Changes to Board of Directors

We are pleased to announce that Ms. Hilary Foulkes has joined the Board of 
Directors of Enerplus.  Ms. Foulkes has over 30 years of experience within the 
Canadian oil and gas industry focused in the areas of exploration, development 
and investment banking. She is a professional geologist and earned a Bachelor 
of Science (Honours, Earth Sciences) from the University of Waterloo.

Live Conference Call

Ian C. Dundas, President and CEO, will host a conference call today, February 
21, 2014 at 9:00 a.m. MT (11:00 a.m. ET) to discuss these results. Details of 
the conference call are as follows:
    Date:          Friday, February 21, 2014
    Time:          9:00 am MT/11:00 am ET
    Dial-In:       647-427-7450
                   1-888-231-8191
    Audiocast:     http://www.newswire.ca/en/webcast/detail/1298449/1432621

To ensure timely participation in the conference call, callers are encouraged 
to dial in 15 minutes prior to the start time to register for the event. A 
podcast of the conference call will also be available on our website for 
downloading following the event.  A telephone replay will be available for 30 
days following the conference call and can be accessed at the following 
numbers:
    Dial-In:      416-849-0833   
                  1-855-859-2056 (toll free)
    Passcode:     58756618

Electronic copies of our 2013 year-end MD&A and Financial Statements, along 
with other public information including investor presentations, are available 
on our website at www.enerplus.com.  For further information, please contact 
Investor Relations at 1-800-319-6462 or email investorrelations@enerplus.com.

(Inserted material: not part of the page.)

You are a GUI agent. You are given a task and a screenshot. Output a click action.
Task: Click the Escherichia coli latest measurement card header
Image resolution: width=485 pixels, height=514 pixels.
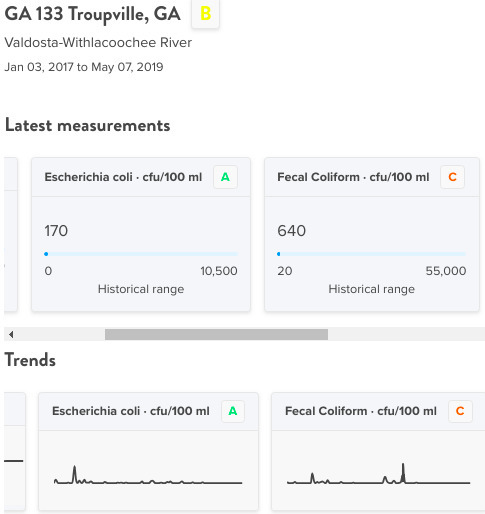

Follow @EnerplusCorp on Twitter at https://twitter.com/EnerplusCorp.

INFORMATION REGARDING RESERVES, RESOURCES AND OPERATIONAL INFORMATION

Currency and Accounting Principles

All amounts in this news release are stated in Canadian dollars unless 
otherwise specified. All financial information in this news release has been 
prepared and presented in accordance with U.S. GAAP, except as noted below 
under "Non-GAAP Measures".

Barrels of Oil Equivalent

This news release also contains references to "BOE" (barrels of oil 
equivalent). Enerplus has adopted the standard of six thousand cubic feet of 
gas to one barrel of oil (6 Mcf: 1 bbl) when converting natural gas to BOEs.  
BOEs may be misleading, particularly if used in isolation.  The foregoing 
conversion ratios are based on an energy equivalency conversion method 
primarily applicable at the burner tip and do not represent a value 
equivalency at the wellhead. Given that the value ratio based on the current 
price of oil as compared to natural gas is significantly different from the 
energy equivalent of 6:1, utilizing a conversion on a 6:1 basis may be 
misleading. "MBOE" and "MMBOE" mean "thousand barrels of oil equivalent" and 
"million barrels of oil equivalent", respectively.

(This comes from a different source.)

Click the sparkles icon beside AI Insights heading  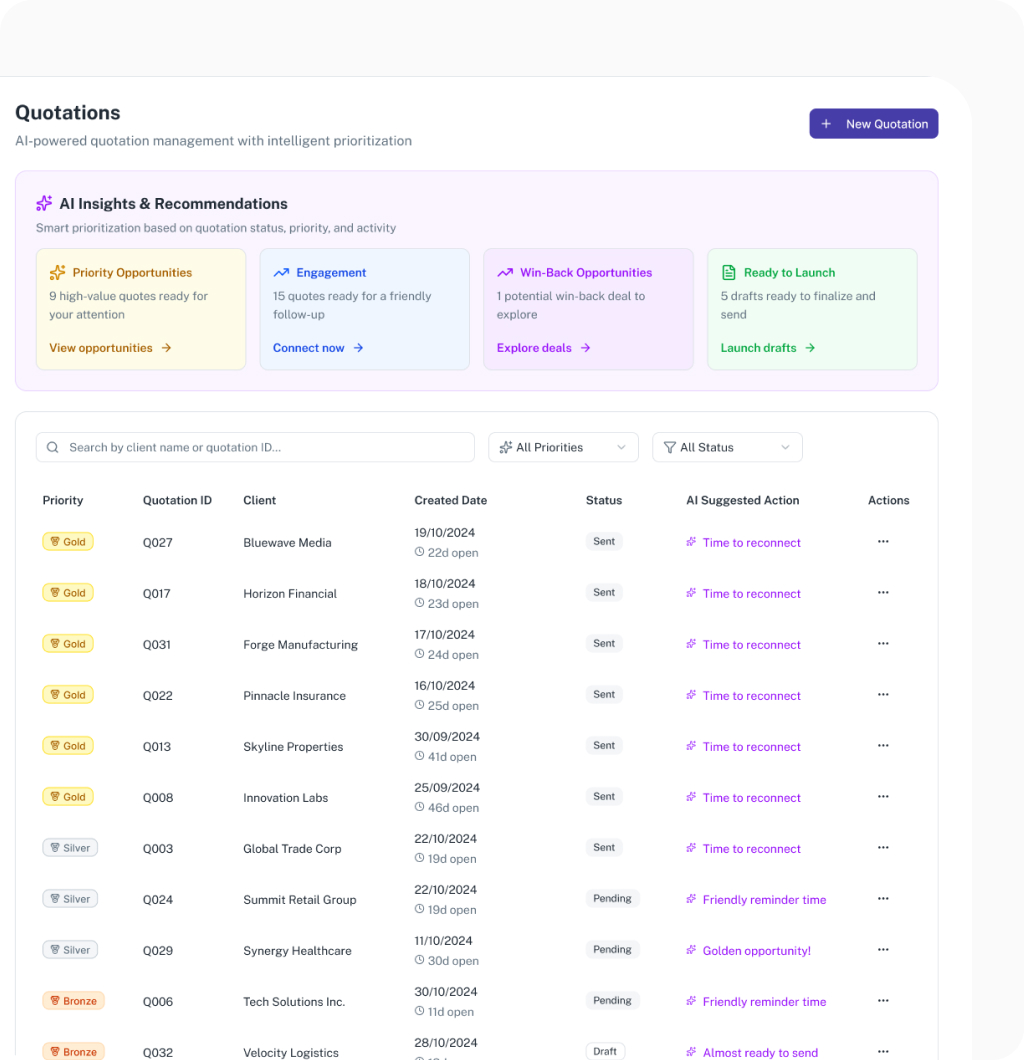pyautogui.click(x=44, y=203)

Presentation of Production and Reserves Information

Under U.S. GAAP oil and gas sales are generally presented net of royalties and 
U.S. industry protocol is to present production volumes net of royalties.  
Under IFRS and Canadian industry protocol oil and gas sales and production 
volumes are presented on a gross basis before deduction of royalties.   In 
order to continue to be comparable with our Canadian peer companies, the 
summary results contained within this news release presents our production and 
BOE measures on a before royalty company interest basis.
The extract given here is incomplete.